Lors d'une visite de reprise du 3 septembre 2019, le médecin du travail a rendu un avis d'inaptitude à son poste, et l'a déclaré apte à un autre poste avec les restrictions suivantes : " avec peu de mouvements cervicaux, sans manutentions répétées, sans vibrations transmises au corps' ".
Le 5 novembre 2019, la société G7 a procédé à une consultation du comité social et économique sur les recherches de reclassement de M. [T].
Par courrier du 6 novembre 2019, M. [T] a été convoqué à un entretien préalable à un éventuel licenciement, fixé au 19 novembre 2019.
Par courrier du 7 janvier 2020, l'inspection du travail a autorisé le licenciement de M. [T].

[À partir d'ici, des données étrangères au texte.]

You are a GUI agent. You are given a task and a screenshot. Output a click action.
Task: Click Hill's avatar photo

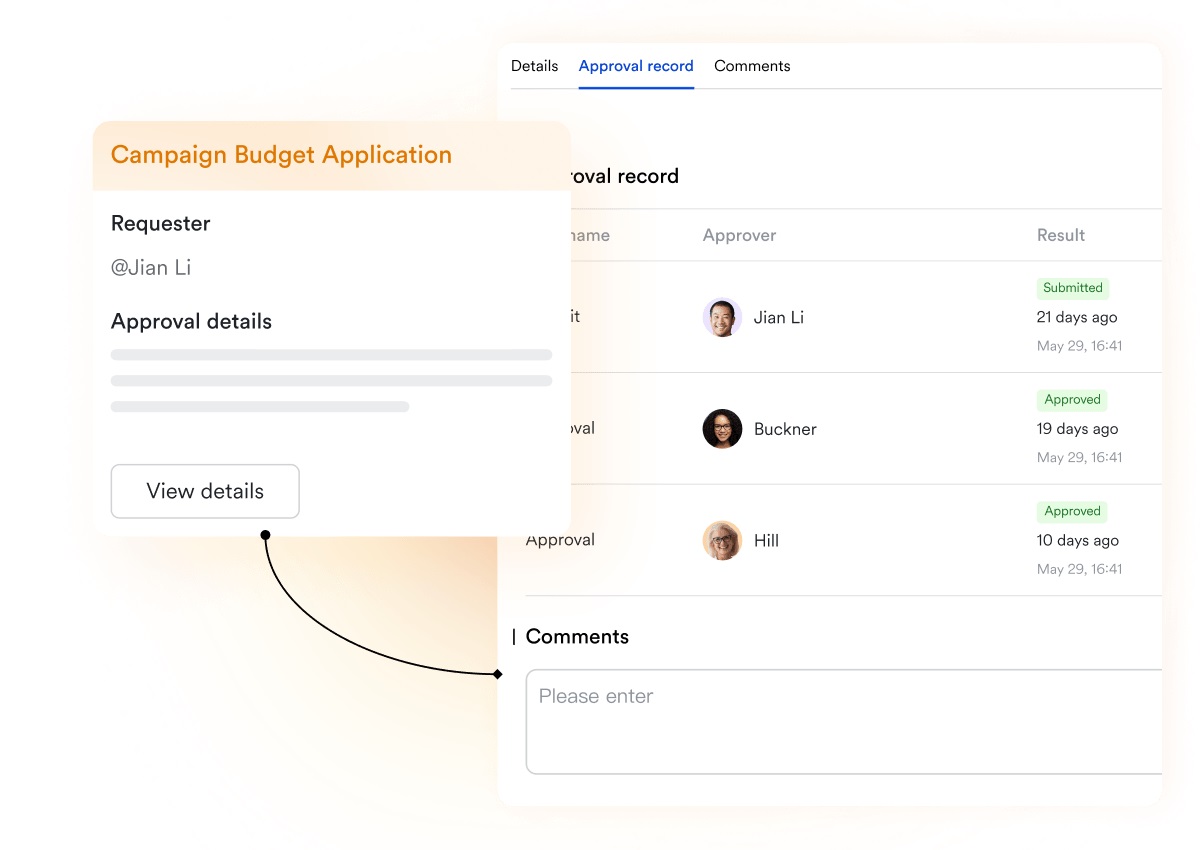(x=722, y=540)
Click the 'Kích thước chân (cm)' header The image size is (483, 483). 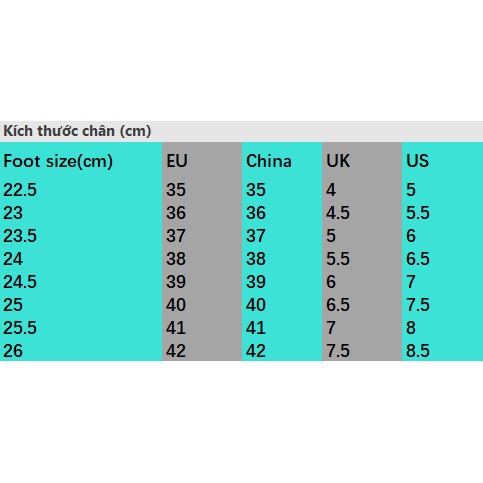tap(77, 131)
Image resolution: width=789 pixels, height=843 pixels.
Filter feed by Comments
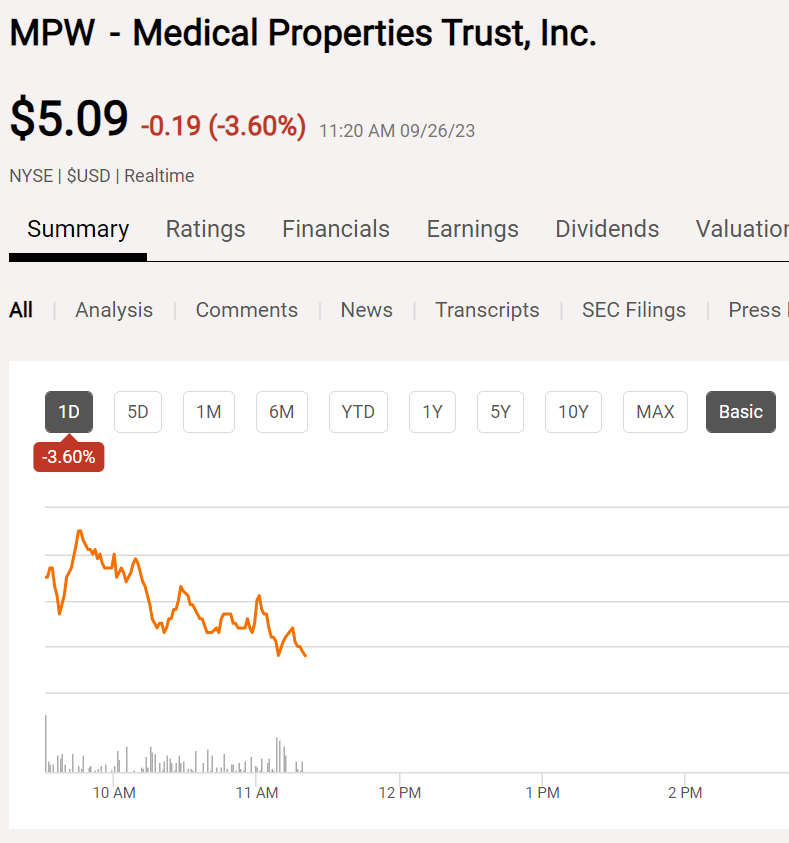pos(246,310)
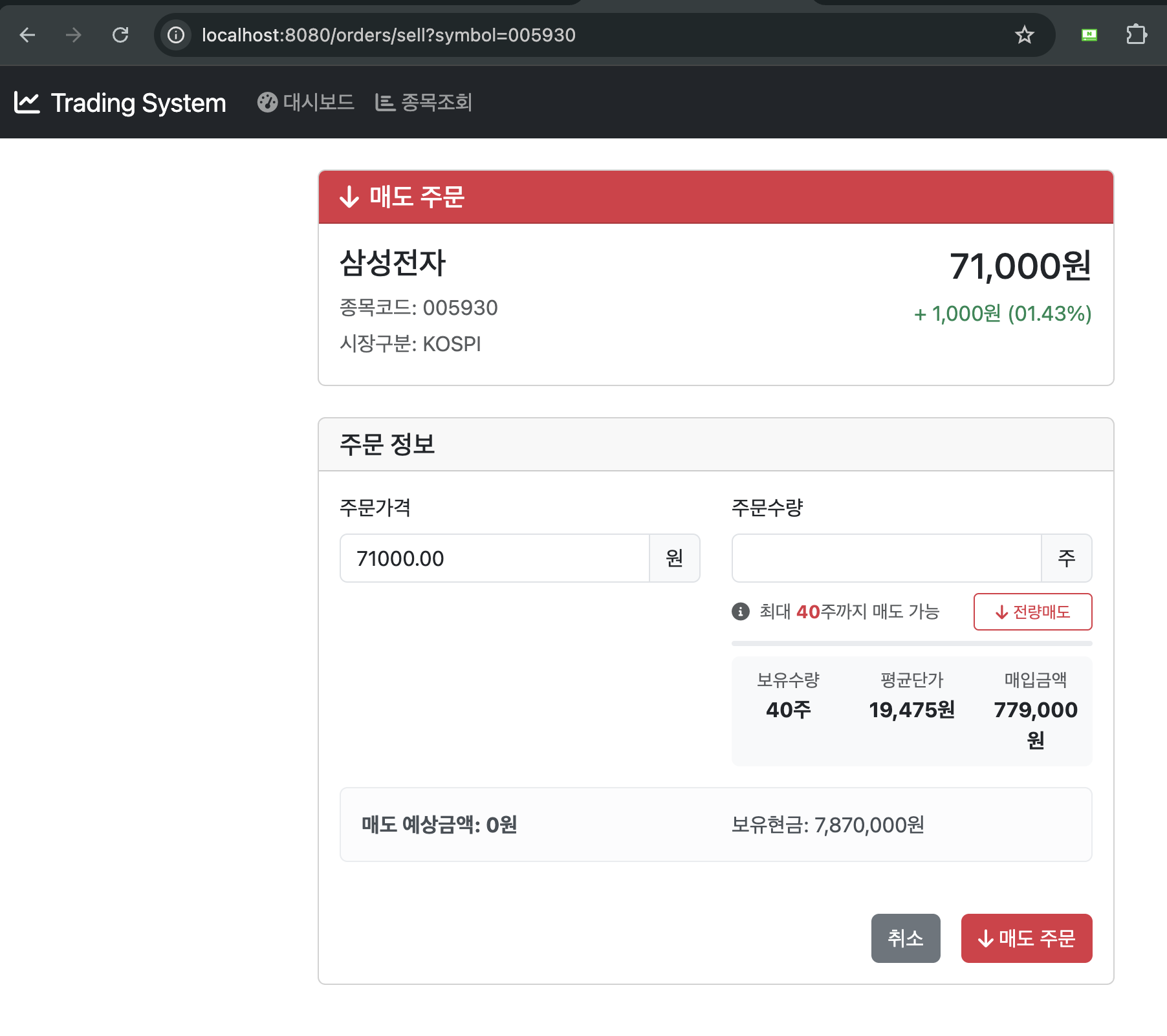Cancel the order with 취소 button
The width and height of the screenshot is (1167, 1036).
click(x=905, y=938)
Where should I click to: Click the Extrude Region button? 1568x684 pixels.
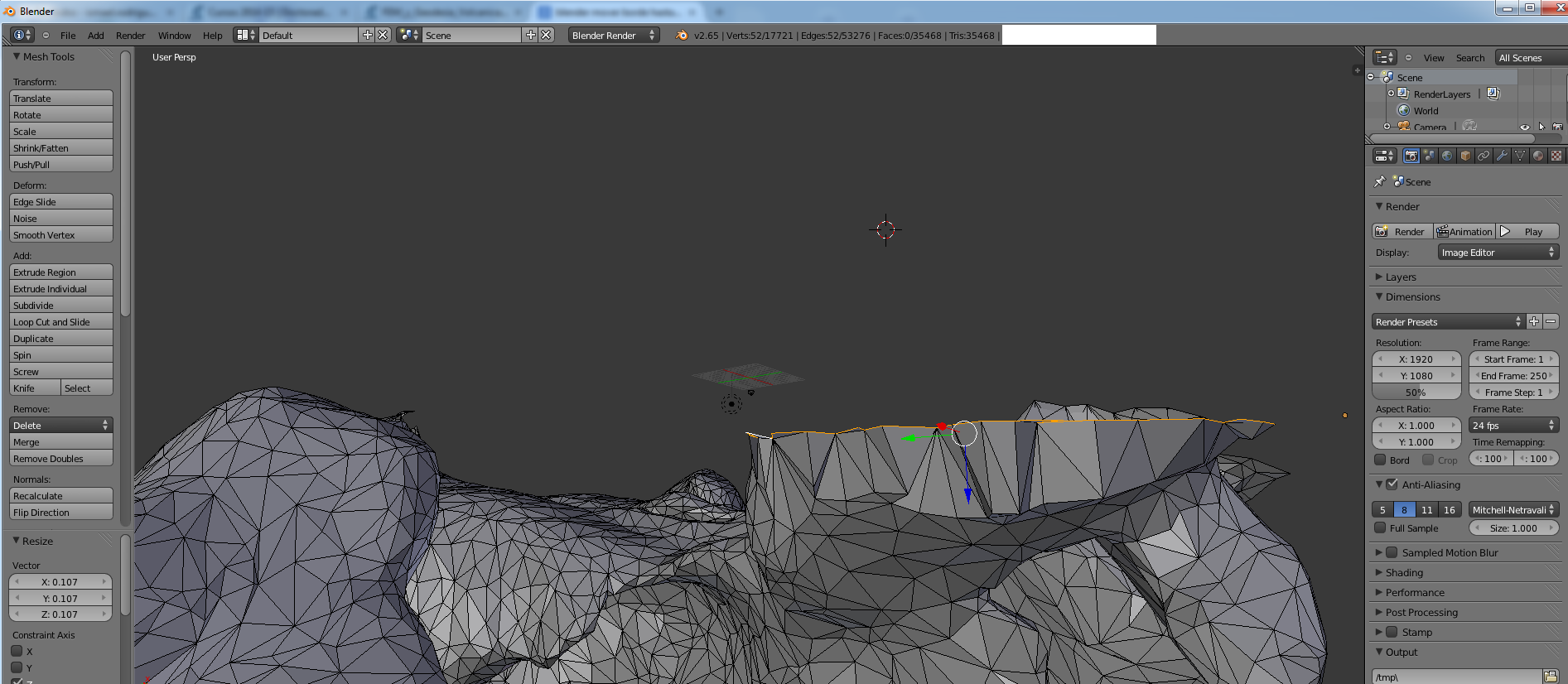[60, 272]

Par courrier recommandé avec avis de réception du 13 janvier 2020, réceptionné le 20 janvier 2020 par le salarié, la société G7 a notifié à M. [T] son licenciement pour inaptitude d'origine professionnelle et impossibilité de reclassement.
Par courrier du 15 juillet 2020, M. [T] a contesté le montant de sommes perçues lors de la rupture du contrat de travail et mentionnées sur le reçu pour solde de tout compte, auquel la société G7 a répondu par courrier du 7 août 2020 en rejetant les demandes de rappel d'indemnités sollicitées par le salarié.
Le 21 janvier 2021, M. [T] a saisi le conseil de prud'hommes de Montélimar aux fins d'obtenir la condamnation de la société G7 à lui payer une somme à titre d'indemnité spéciale de licenciement, à titre d'indemnité compensatrice de préavis, une somme à titre de dommages et intérêts en réparation du préjudice moral et financier subi, un rappel de prime compensatrice de mutuelle, outre une indemnité au titre de l'article 700 du code de procédure civile.